La doctora comenta en el canal de YouTube UKG que las mujeres como grupo son más propensas a sufrir este síndrome, aun así no es exclusivo y cualquiera puede experimentarlo.


Hay muchas situaciones que te pueden llevar a sentirte un impostor:

  • Pertenecer a las minorías puede influir, cuando son pocos o eres el único del grupo.

  • Ser el primero en una posición particular, suma a la sensación de representar a un grupo entero encima de todas las presiones normales del trabajo.

Los estudiantes en la universidad son propensos a tener estos pensamientos, pues su inteligencia y conocimiento están siendo probados continuamente, no solo los alumnos, también el personal educativo y ellos suelen sentir que no están a la altura de su trabajo.



También las personas que estudian o trabajan internacionalmente suelen sentirse como impostores frecuentemente debido a que sumado a la presión que todo mundo tiene, ellos lo están haciendo en otra cultura y seguido, en otro lenguaje.


No solo la sensación de falta de pertenencia influye en estos pensamientos intrusivos, también hay campos laborales donde las personas constantemente sienten que no son suficientemente buenas, como el campo creativo, donde eres calificado bajo estándares subjetivos.


También en un campo denso en información que cambia rápidamente, como la tecnología o la medicina.


¿Cómo reconocerlo?

Piensas que entre más calificado y más experiencia tengas estos sentimientos se irán. Al contrario, entre más creces profesionalmente más impostor te sientes, pues ser cada vez más talentoso se vuelve una meta inalcanzable.


Frases como “No soy tan bueno/a como los demás”, “Aún no estoy listo/a”, “No sé como llegue aquí”, “Si yo puedo, cualquiera puede”, “Si yo lo puedo hacer, que tan difícil puede ser” minimizan el éxito y la capacidad de obtenerlo sin el factor “suerte” o circunstancias externos.

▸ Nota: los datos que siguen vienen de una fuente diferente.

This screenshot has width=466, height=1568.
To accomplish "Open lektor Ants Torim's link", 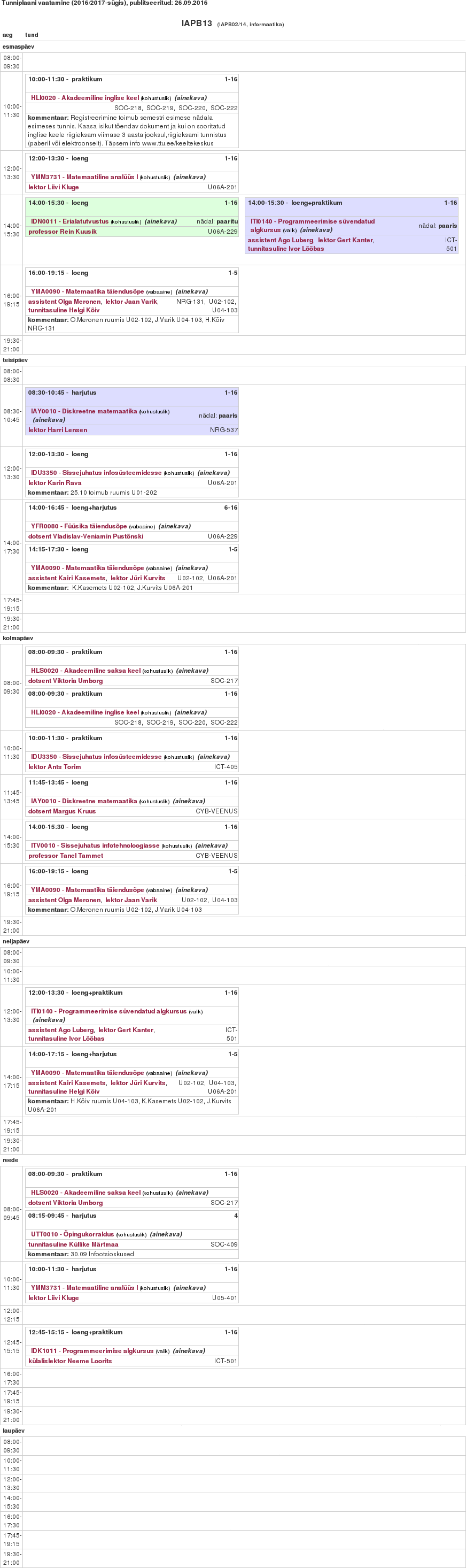I will click(54, 767).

Es parte de sentirte un fraude intelectual, donde en cualquier momento van a descubrir esa verdad que habita en tu mente.


Tipos de impostores

Según Valerie Young existen cinco perfiles que clasifican las características que cada uno posee.

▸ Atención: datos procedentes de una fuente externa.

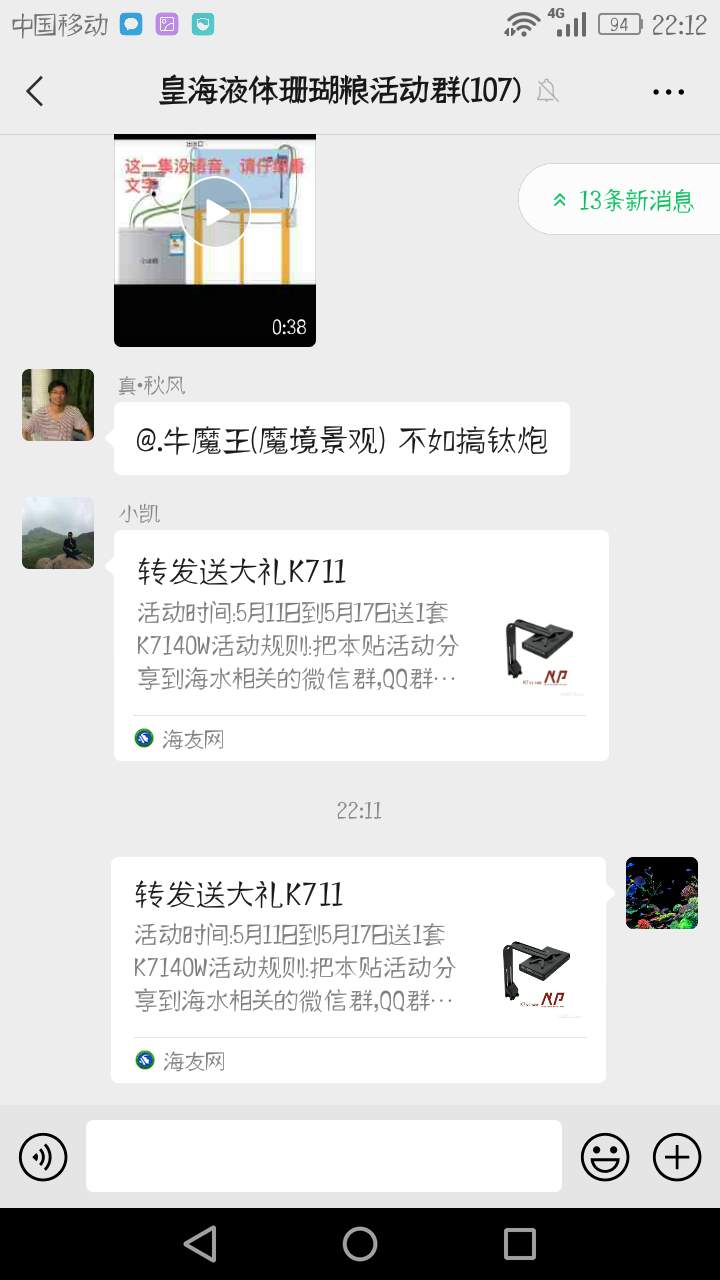Tap the system home button
Viewport: 720px width, 1280px height.
360,1244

  • Individualista. Cree que debe poder hacer todo por cuenta propia, y que necesitar ayuda o tutoría es una señal de fracaso y vergüenza.

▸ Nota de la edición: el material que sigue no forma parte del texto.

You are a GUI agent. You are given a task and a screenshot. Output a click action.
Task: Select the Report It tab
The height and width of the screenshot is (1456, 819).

  • Genio natural. Tiene la creencia que debe ser fácil y rápido conseguir los logros, pues de no ser bueno en el primer intento y tener que esforzarte para dominar una nueva habilidad significa derrota.

  • Perfeccionista. Personas que tienen metas muy altas en el resultado de su trabajo, las críticas suelen ser tomadas muy a pecho, piensan que pudieron haberlo hecho mejor, aun cuando tuvieron 99 de 100 no es suficiente.

  • Experto. Se preocupa demasiado por cuanto sabe y que puede hacer, espera saberlo todo y la mínima falta de conocimiento lo hace sentir un fraude.

  • El súper humano. Debe poder hacer todo a la perfección, se preocupa por cuanto puede hacer, pues debe manejarlo todo fácilmente.


¿Cómo superar el Síndrome del Impostor?

Hay algunas herramientas que podrían ayudarte cuando estés teniendo un sentimiento normal de impostor, para descartar esos pensamientos y convencerte a ti mismo más rápido de minimizar estos pensamientos negativos.


Normalizar el síndrome de impostor. Darte el tiempo de ver la imagen completa de la situación, reconocer que te hace sentir de esa forma y entender que es normal.


Fomentar la confianza. Reconoce tus habilidades y fortalezas, evita compararte.


Sé consciente de tus limitaciones. Tal vez no seas brillante en todo y está bien.


Pero sobre todo, reconoce tus logros, como Michelle Obama menciona a The Star :

“Estoy aquí para decirte que no estarías aquí, y no estarías haciendo lo que haces si no pertenecieras”.

Dejar de pensar como un impostor, te ayudará a dejar de sentirte como uno, no tienes que sentirte seguro para actuar seguro, como dirían “fake it till you make it”.


Y así, en lugar de sentirte un impostor en tu propia vida, puedes tener solo un momento pasajero de impostor.